Francis Fukuyama, a registered Republican and a central figure in the rise of neoconservatism in the 1980s, widens his break with the movement by endorsing Barack Obama for president. Of Republicans, Fukuyama says, "Their two big things are fear of [terrorism] and fear of immigrants--that's not an agenda." He describes Obama as "the only one of the candidates who can escape the polarization" of American politics. Fukuyama's support should help Obama win over the critical swing voting bloc of political science graduate students.
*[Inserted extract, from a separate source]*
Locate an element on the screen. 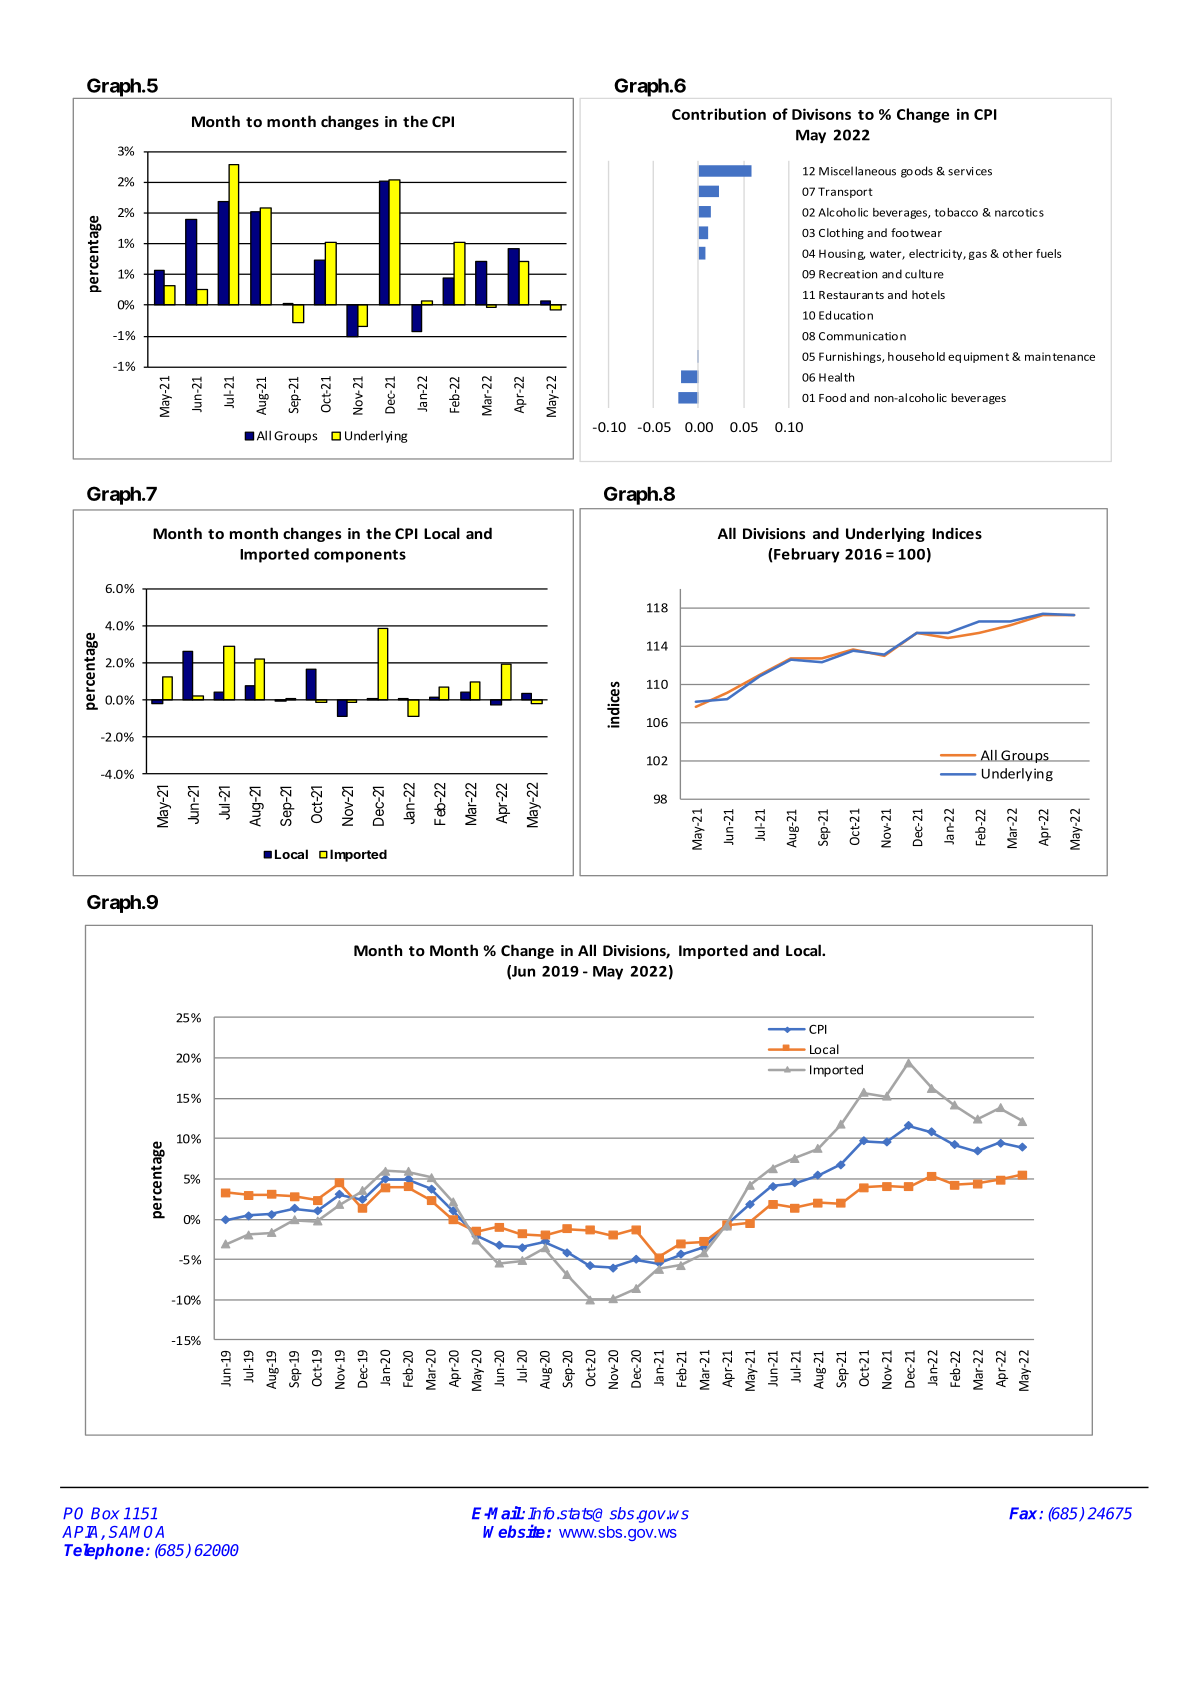 Image resolution: width=1193 pixels, height=1686 pixels. Transport is located at coordinates (845, 192).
On the other hand we have Doug Feith, who has taken to the op-ed page of the Wall Street Journal to chide President Bush for failing to make a compelling case, in 2003 and 2004, that the war in Iraq was justified primarily on national-security grounds (rather than as a democracy-promotion effort). Feith acknowledges that the failure to find WMD made this p.r. strategy a little tricky, but thinks the administration should have tried it anyway:

White House officials understandably preferred to declare affirmative messages about Iraq's future, rather than rehash the government's intelligence embarrassments. Even so, I thought it was a strategic error for the president to make no effort to defend the arguments that had motivated him before the war. Mr. Bush's political opponents were intent on magnifying the administration's mistakes regarding WMD. On television and radio, in print and on the Internet, day after day they repeated the claim that the undiscovered stockpiles were the sum and substance of why the U.S. went to war against Saddam.
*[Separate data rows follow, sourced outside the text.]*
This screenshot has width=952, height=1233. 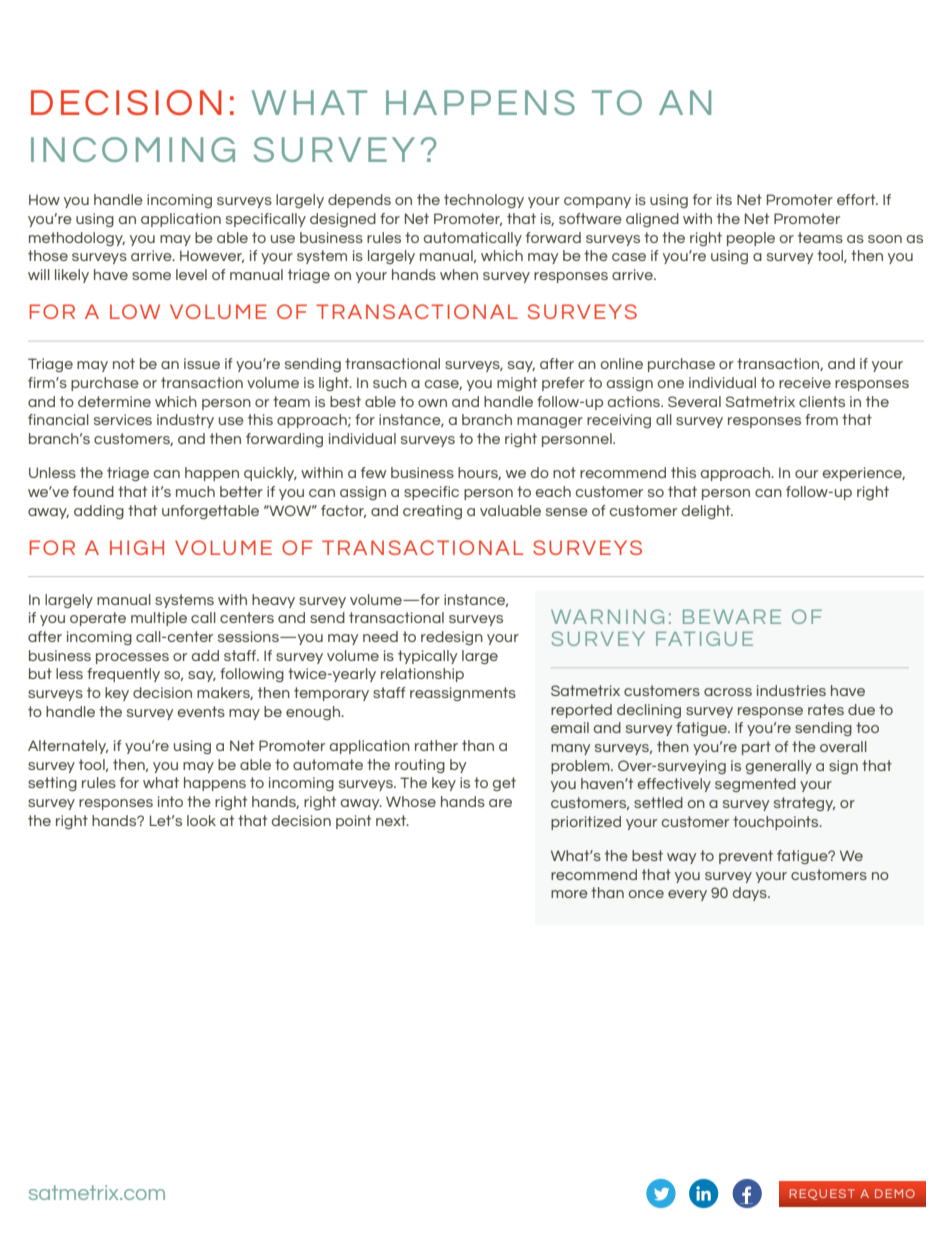 What do you see at coordinates (422, 675) in the screenshot?
I see `relationship` at bounding box center [422, 675].
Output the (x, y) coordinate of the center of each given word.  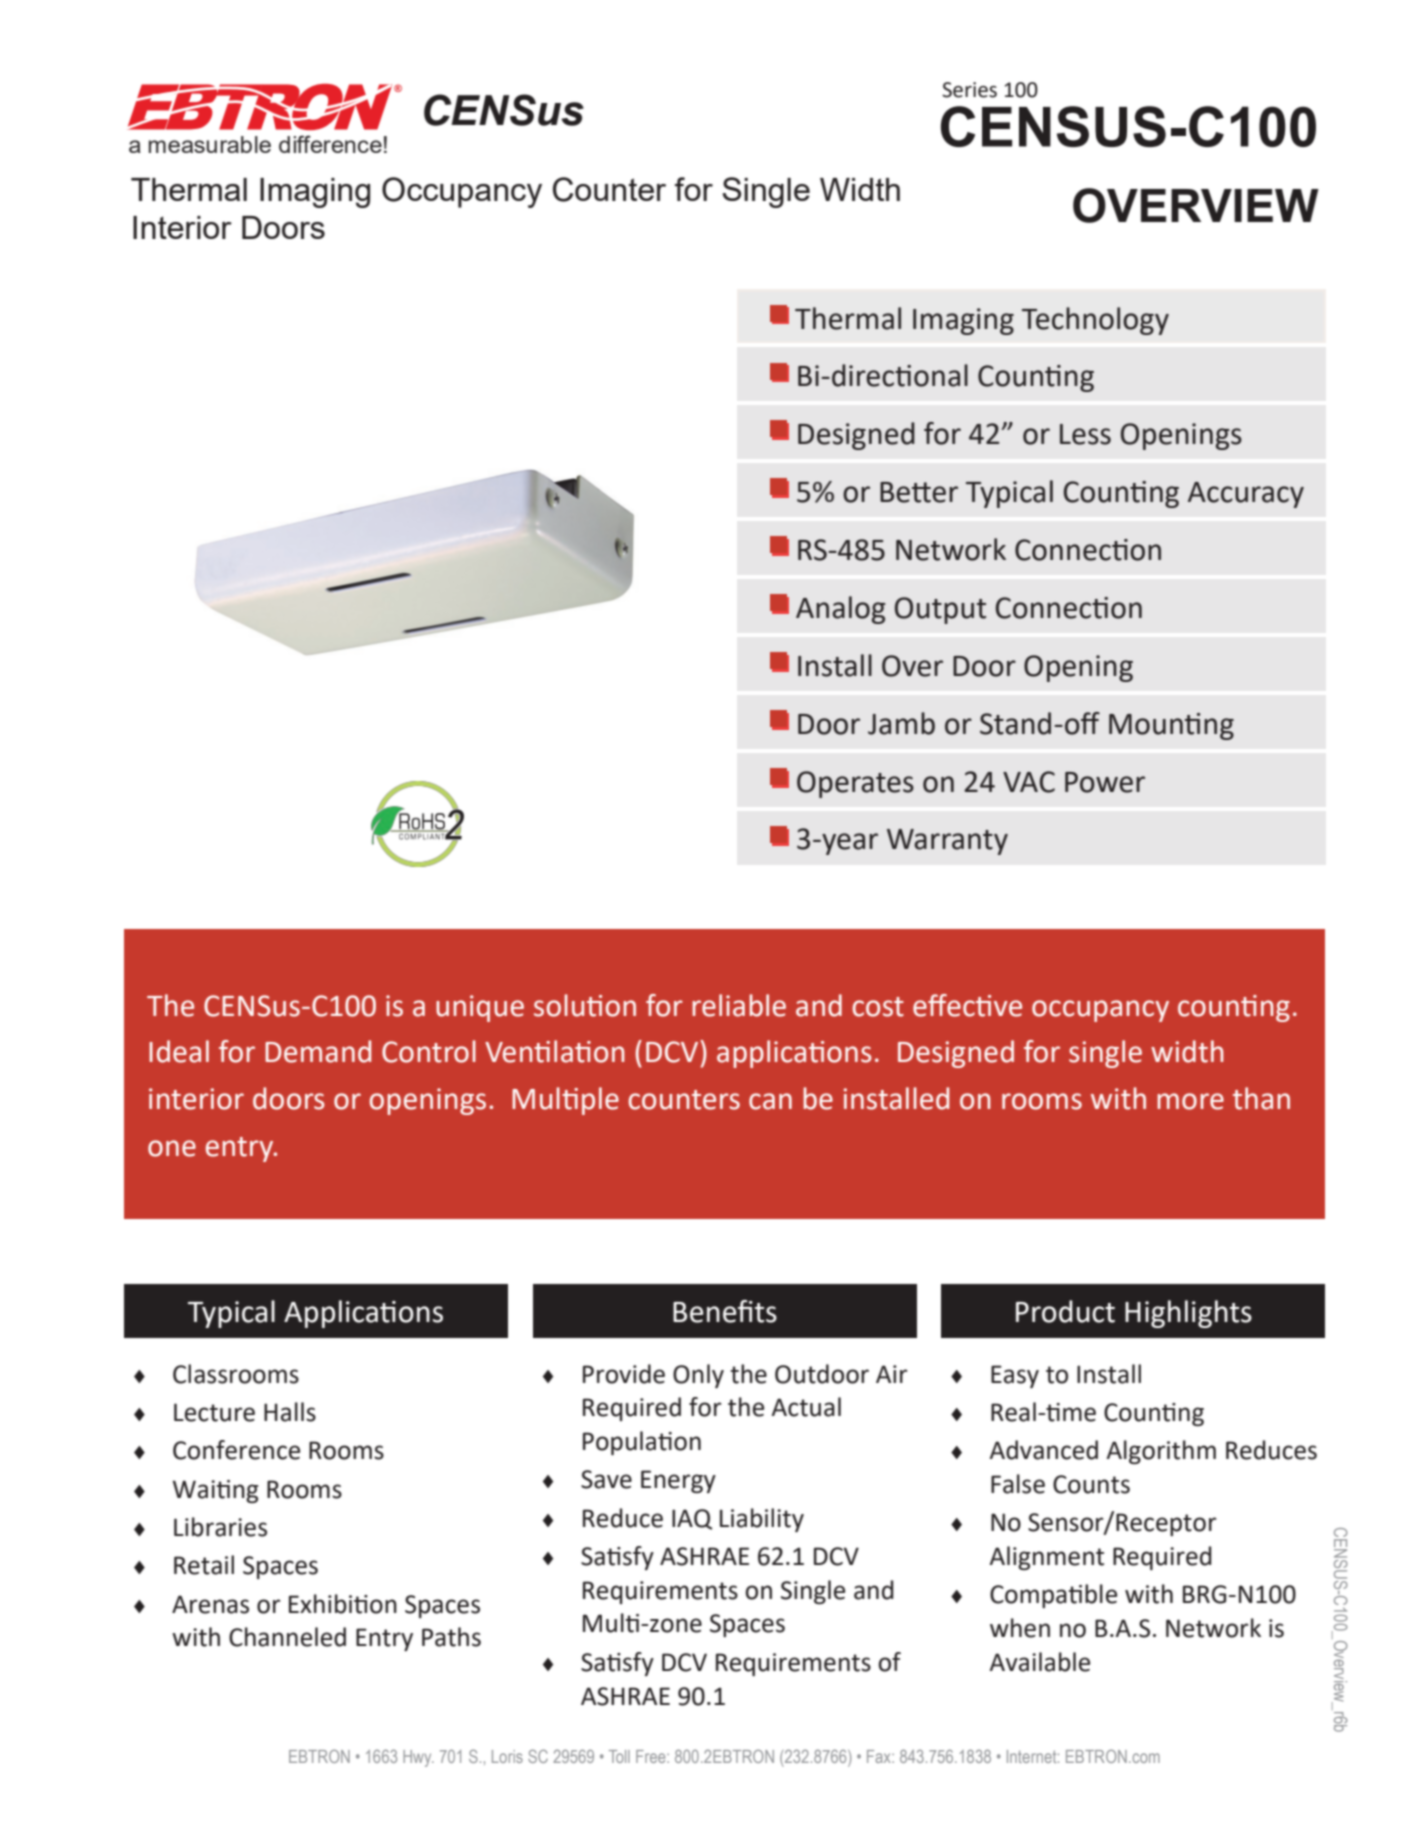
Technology (1095, 321)
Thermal (848, 318)
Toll (619, 1756)
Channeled (287, 1637)
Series (969, 90)
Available (1039, 1662)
Electoral politics aside, I thought it was important for national security reasons that the president refute his critics' misstatements. The CIA assessments of WMD were wrong, but they originated in the years before he became president and they had been accepted by Democratic and Republican members of Congress, as well as by the U.N. and other officials around the world. And, in any event, the erroneous WMD intelligence was not the entire security rationale for overthrowing Saddam.

This would have been a somewhat dishonest strategy, of course, in that Bush didn't simply take the CIA's assessment at face value; he actively sought to play up the aspects of it that painted the situation in the most dire light possible, while playing down its less alarming findings. And it seems unlikely, to say the least, that the public would have responded well to a presidential attempt to pass the buck for intelligence failures to the CIA while simultaneously trying to insist that the whole WMD rationale wasn't all that critical anyway.

But, more broadly, I think Feith underestimates how well the democracy-promotion argument served the pro-war side. He suggests putting "electoral politics aside," but in fact the outcome of the 2004 presidential election is clearly the single biggest reason (very nearly the only reason) why advocates of staying the course have managed to stave off calls for beginning a troop withdrawal. And while, in retrospect, the democracy-promotion argument was bound to fall apart once it became clear just how hard it would be to establish a functioning democracy in Iraq, in 2004 and 2005 it was compelling enough to provide a rationale for re-electing Bush and continuing the war for another four years.